Chengrui Zhu, MD, PhD, Yunhai Wu, MD, Hongyan Liu, MD,  Yuan Ban, MD,  Xiaochun Ma, MD, PhD, and Zhidan Zhang, MD, PhD

Severe acute respiratory syndrome coronavirus 2 (SARS-CoV-2) infection mostly presents with mild respiratory symptoms, although more severely affected patients may die of refractory acute respiratory distress syndrome (ARDS). The pulmonary function of surviving patients may decrease significantly in the early stages post-weaning due to the massive alveolar damage. Therefore, early pulmonary rehabilitation is important in these patients. We would like to share our experience of early pulmonary rehabilitation program in severe SARS-CoV-2 pneumonia.

We received and successfully treated a 41-year-old man with severe SARS-CoV-2 pneumonia in the Intensive care unit (ICU) of the SARS-CoV-2 treatment center in Shenyang, China. This patient was supported with 11 days of mechanical ventilation and 9 days of extracorporeal membrane oxygenation as well as conventional supportive care. After weaning, a meticulous and individualized ICU rehabilitation program(see Fig. 1 ) was created, with four components:

  • 1. Postural change and prone position. Postural change and prone position probably improves gas exchange and reduces the incidence of secondary bacterial pneumonia by enhancing drainage of secretions. With good cooperation and assistance from medical staff, the patient underwent prone-position ventilation when conscious.
  • 2. Respiratory training to restore respiratory muscle strength and lung volume. Acute-phase ARDS-associated alveolar collapse and inflammation leads to pulmonary volume reduction.The chronic phase of ARDS may be characterized by pulmonary fibroproliferation, which also leads to diminished lung compliance.The patient was trained to undertake spontaneous deep breathing to maintain lung recruitment. An inspiratory volumetric exerciser was used to train the respiratory muscle strength.
  • 3. Early mobilization and physical exercises. Early mobilization helped avoid ICU-acquired weakness, and was aimed at improving respiratory and diaphragmatic muscle strength and promoting recovery of respiratory function.The patient started exercising from exercise on the bed, to sit on a chair, to assisted walking, and eventually to self-walking.
  • 4. Psychological intervention and sleep promotion. The medical staffs continued to communicate with the patient, and psychological counselling was telephonically conducted, which helped alleviate the patient’s anxiety and depression. Sleep-promoting measures, including earplugs, eyeshades, relaxing music, and some sleeping medication were used to improve night sleep.

Fig 1

Timeline of disease and pulmonary rehabilitation. HFNC=high-flow nasal cannula; ECMO=extracorporeal membrane oxygenation.

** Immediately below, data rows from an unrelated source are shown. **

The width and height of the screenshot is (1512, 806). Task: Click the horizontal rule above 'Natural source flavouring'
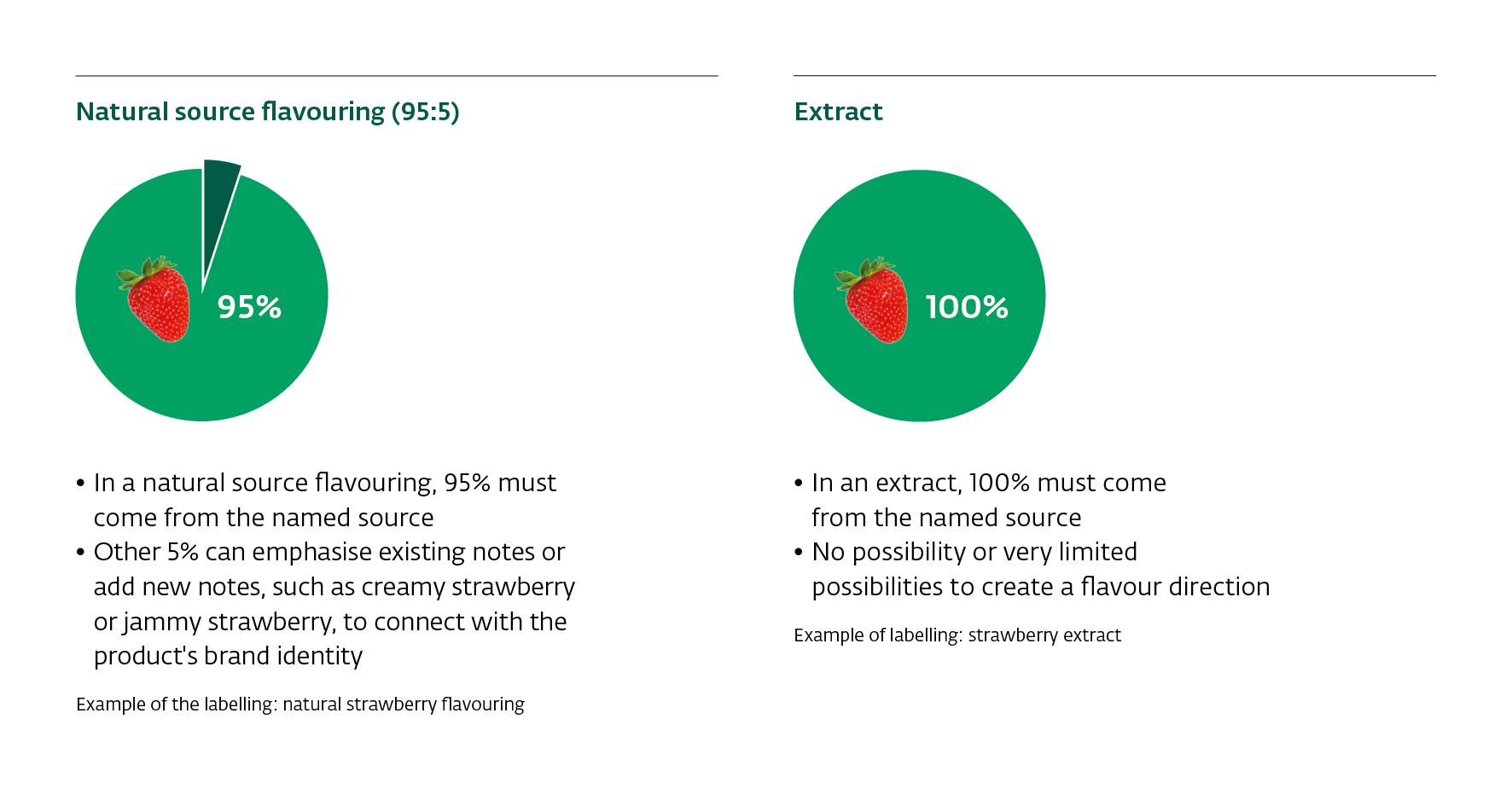(x=397, y=76)
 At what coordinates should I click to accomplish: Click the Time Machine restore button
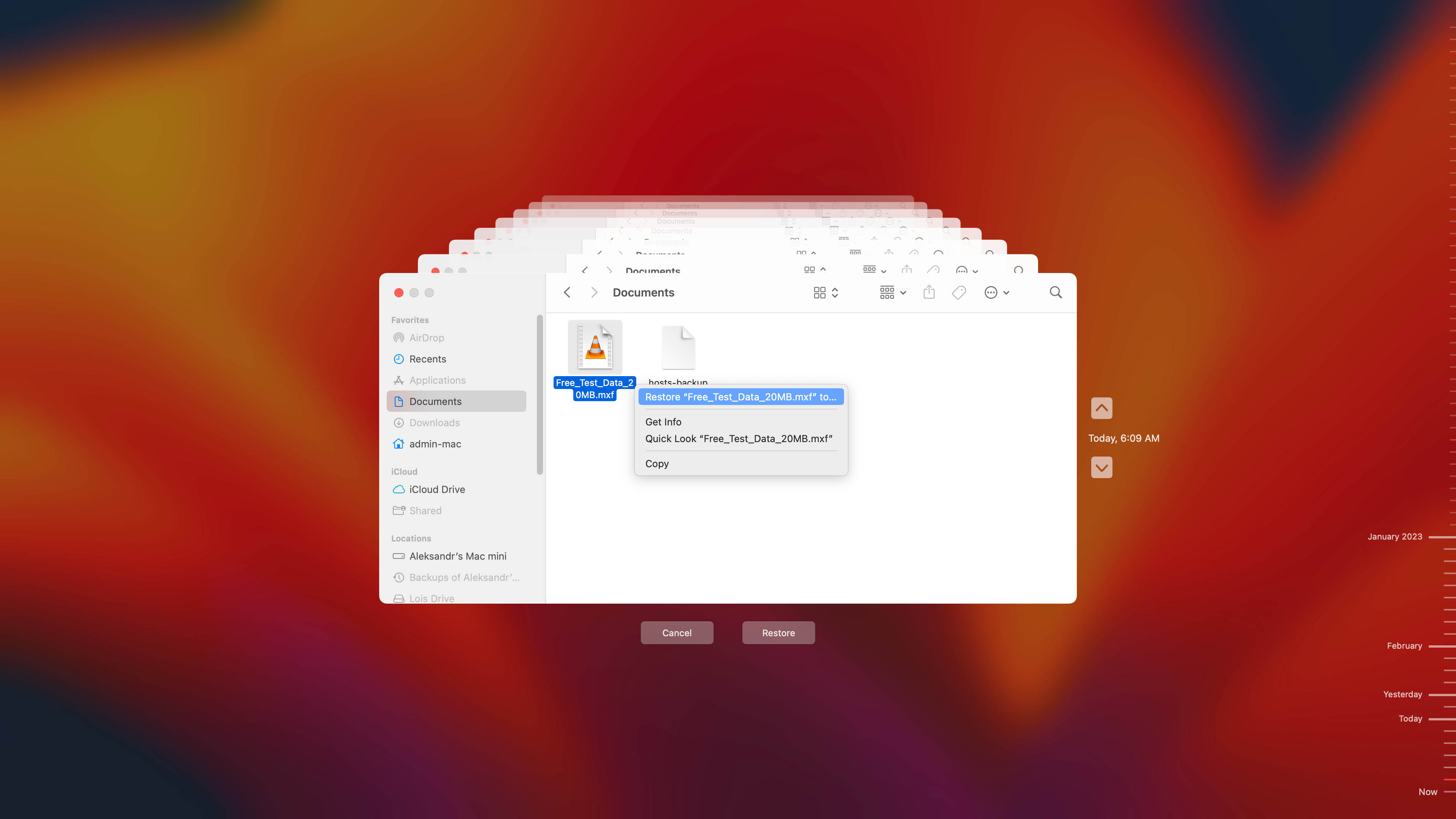(x=779, y=632)
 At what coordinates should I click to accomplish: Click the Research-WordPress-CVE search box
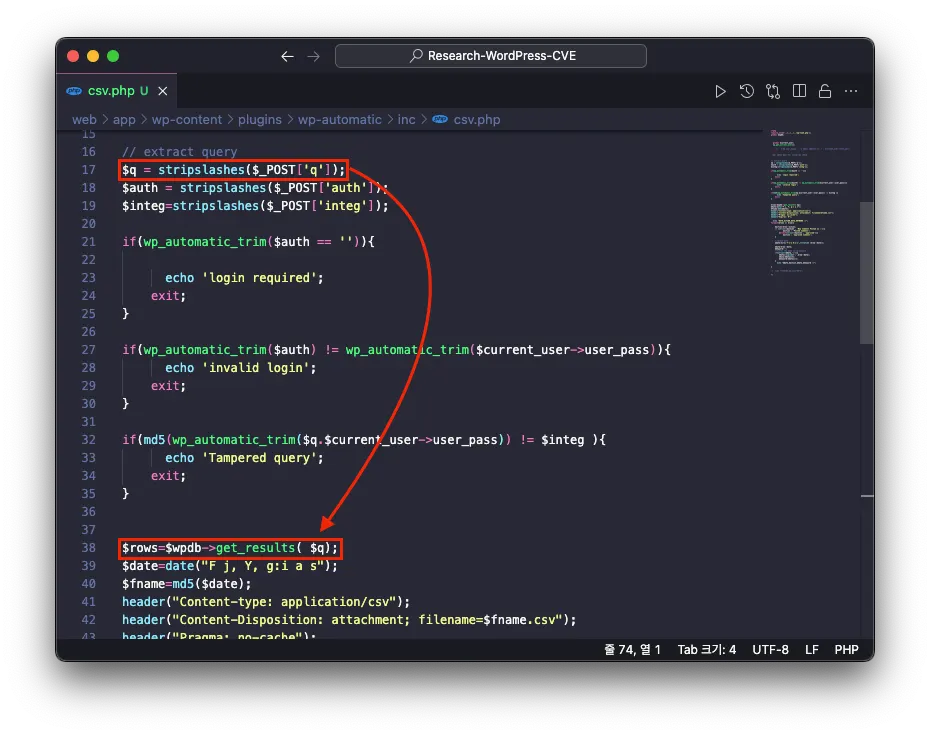click(x=490, y=56)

At present, there has been no report about respiratory function injury in survivors of severe SARS-CoV-2 pneumonia. However, One third of the patients who recovered from SARS-CoV in 2003 complained of dyspnea, and approximately two thirds manifested pulmonary fibrosis in the early rehabilitation phase. In consideration of that, we provided special attention to the implementation of early pulmonary rehabilitation in ICU for severe SARS-CoV-2 pneumonia. We hope that our experience can remind ICUs of pulmonary rehabilitation in severe SARS-CoV-2 pneumonia other than routine respiratory support.